Civil service tests usually involved a written test as well as some sort of a physical ability test. Written test requirements varied. For example, in 1912 the New York City written civil service test, or "mental examination" as it was called, involved a memory test, questions about local government and localities as well as arithmetic. Until 1905 the mental examination also included a spelling test. It appears that no other cities had spelling as part of their firefighter civil service test.

Some cities required a physical ability test. Others did not. Among those that required a physical ability test, there was no uniform test. Most physical ability tests tested a candidate’s strength, agility and endurance.


For the first 40 or so years of paid fire departments, there was little or no formal or structured training for new firefighters. Most all of the learning was hands-on and on-the-job. By the 1920s, formalized firefighting training would become the norm. According to a 1928 paper entitled “Standard Drills Best for Firemen,” written by Chief Joseph W. Fisher of the Dubuque, Iowa, “Fire fighting has become a highly trained profession calling for highly trained, men, possessed of active minds and bodies and officers who can lead their men in and tell them what to do …. The old system of assigning a man to a station without his first being initiated into the hazardous and highly skillful game of fire fighting was wrong.”


As the fire service had adapted to meet then many new challenges that it has been presented, firefighter training has evolved greatly. Today most volunteer firefighters receive significantly more training than paid firefighters received a century ago. Training also has become more realistic and generally safer than a century ago.
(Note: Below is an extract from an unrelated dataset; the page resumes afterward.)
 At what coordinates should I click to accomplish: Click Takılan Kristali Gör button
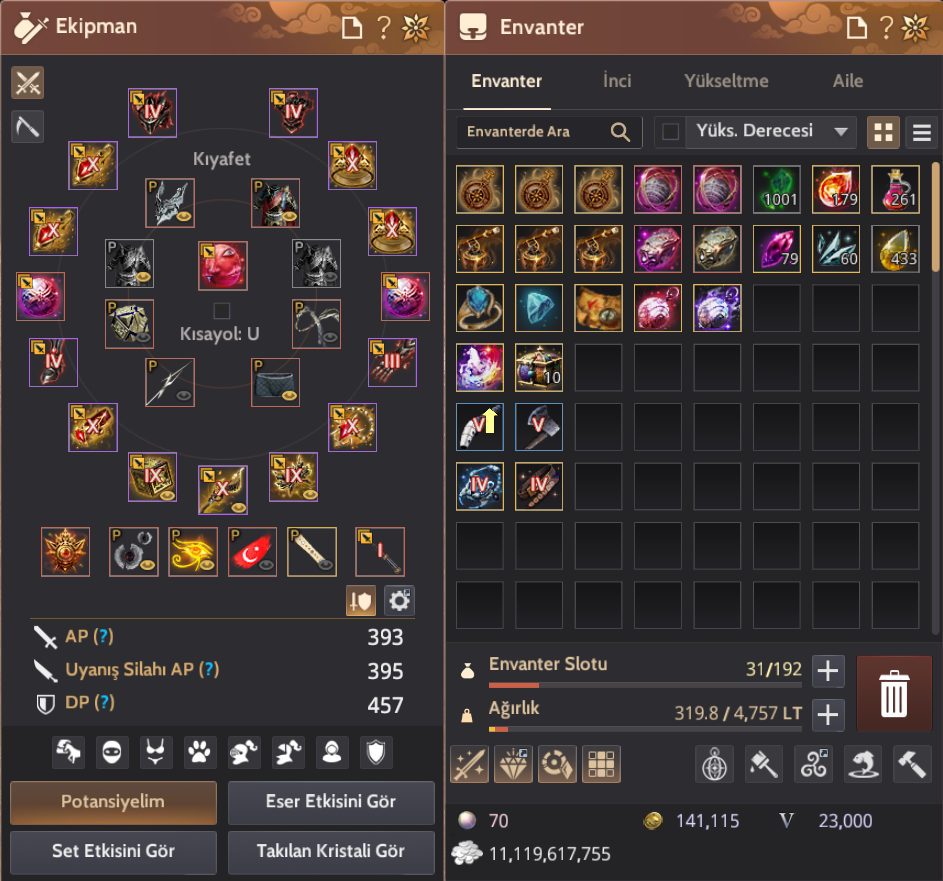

Today there are an estimated 1.1 million firefighters in America. These include about 360,000 career firefighters and about 740,000 volunteer firefighters. Firefighting still is a male dominated profession. About eight percent of all firefighters are women. Only about four percent of career firefighters are women. America’s firefighters serve in more than 29,000 different fire departments. About 18 percent of these were career departments, which protect about 70 percent of America’s population. The more than 24,000 volunteer fire departments protect the majority of American communities.